Stored records
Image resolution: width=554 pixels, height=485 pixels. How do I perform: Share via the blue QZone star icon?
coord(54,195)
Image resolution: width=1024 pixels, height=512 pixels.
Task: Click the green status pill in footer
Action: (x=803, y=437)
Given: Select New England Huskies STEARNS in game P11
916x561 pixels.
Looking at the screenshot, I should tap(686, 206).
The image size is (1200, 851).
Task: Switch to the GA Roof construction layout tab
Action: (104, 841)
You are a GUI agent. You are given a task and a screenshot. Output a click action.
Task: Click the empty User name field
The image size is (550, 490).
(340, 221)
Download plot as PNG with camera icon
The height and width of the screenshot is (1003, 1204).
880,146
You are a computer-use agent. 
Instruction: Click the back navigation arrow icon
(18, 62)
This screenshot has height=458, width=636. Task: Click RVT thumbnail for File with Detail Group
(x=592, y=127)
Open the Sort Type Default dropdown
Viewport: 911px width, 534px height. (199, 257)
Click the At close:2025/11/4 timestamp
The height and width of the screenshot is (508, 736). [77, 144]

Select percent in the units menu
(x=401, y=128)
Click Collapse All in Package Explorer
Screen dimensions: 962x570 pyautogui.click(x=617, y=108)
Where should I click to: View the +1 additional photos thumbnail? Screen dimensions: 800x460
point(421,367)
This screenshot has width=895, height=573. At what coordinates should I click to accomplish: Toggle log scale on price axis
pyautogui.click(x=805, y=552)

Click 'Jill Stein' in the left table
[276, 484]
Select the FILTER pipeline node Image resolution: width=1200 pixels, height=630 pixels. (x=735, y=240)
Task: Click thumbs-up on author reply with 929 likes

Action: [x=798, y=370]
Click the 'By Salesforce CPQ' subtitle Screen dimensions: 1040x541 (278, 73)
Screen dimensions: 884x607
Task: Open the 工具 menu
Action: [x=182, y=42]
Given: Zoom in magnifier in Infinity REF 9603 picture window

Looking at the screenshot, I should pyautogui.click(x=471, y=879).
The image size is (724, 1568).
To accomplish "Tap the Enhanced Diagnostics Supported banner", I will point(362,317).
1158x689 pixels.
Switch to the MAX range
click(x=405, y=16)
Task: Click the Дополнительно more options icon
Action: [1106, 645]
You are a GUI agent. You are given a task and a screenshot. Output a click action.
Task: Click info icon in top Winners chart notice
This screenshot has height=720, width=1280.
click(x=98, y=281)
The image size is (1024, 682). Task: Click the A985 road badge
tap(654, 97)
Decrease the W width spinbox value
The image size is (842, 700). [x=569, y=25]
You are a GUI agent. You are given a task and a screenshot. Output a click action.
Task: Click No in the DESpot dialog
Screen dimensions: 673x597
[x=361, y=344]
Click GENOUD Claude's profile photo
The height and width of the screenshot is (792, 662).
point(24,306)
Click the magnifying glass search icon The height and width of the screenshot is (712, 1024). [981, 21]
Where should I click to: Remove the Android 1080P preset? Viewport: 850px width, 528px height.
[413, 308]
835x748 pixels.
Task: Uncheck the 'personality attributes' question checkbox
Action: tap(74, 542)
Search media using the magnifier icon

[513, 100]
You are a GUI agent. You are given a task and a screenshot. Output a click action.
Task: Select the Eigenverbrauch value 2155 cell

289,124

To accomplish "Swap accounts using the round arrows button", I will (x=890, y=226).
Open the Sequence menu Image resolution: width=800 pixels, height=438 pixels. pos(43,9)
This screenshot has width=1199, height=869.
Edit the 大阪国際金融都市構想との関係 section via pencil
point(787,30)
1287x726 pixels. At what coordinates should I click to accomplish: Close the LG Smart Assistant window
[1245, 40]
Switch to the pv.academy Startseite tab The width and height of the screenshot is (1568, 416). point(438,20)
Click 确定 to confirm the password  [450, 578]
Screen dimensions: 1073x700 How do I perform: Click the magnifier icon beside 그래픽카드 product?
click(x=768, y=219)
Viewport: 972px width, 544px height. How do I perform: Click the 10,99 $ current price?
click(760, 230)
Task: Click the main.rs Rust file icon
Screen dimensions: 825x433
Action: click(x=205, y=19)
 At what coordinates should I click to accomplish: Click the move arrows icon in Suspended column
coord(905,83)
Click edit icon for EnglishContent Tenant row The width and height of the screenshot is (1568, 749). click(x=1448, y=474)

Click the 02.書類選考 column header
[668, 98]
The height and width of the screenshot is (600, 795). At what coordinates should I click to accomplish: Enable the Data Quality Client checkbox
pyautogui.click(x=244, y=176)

**Exercise objective:**
Please provide an exact transcription of each line from the one holding "Task: Click the main.rs Rust file icon" through the final line of the data above.

**Answer area:**
Task: Click the main.rs Rust file icon
Screen dimensions: 825x433
Action: click(x=205, y=19)
 At what coordinates should I click to accomplish: Click the move arrows icon in Suspended column
coord(905,83)
Click edit icon for EnglishContent Tenant row The width and height of the screenshot is (1568, 749). click(x=1448, y=474)

Click the 02.書類選考 column header
[668, 98]
The height and width of the screenshot is (600, 795). At what coordinates should I click to accomplish: Enable the Data Quality Client checkbox
pyautogui.click(x=244, y=176)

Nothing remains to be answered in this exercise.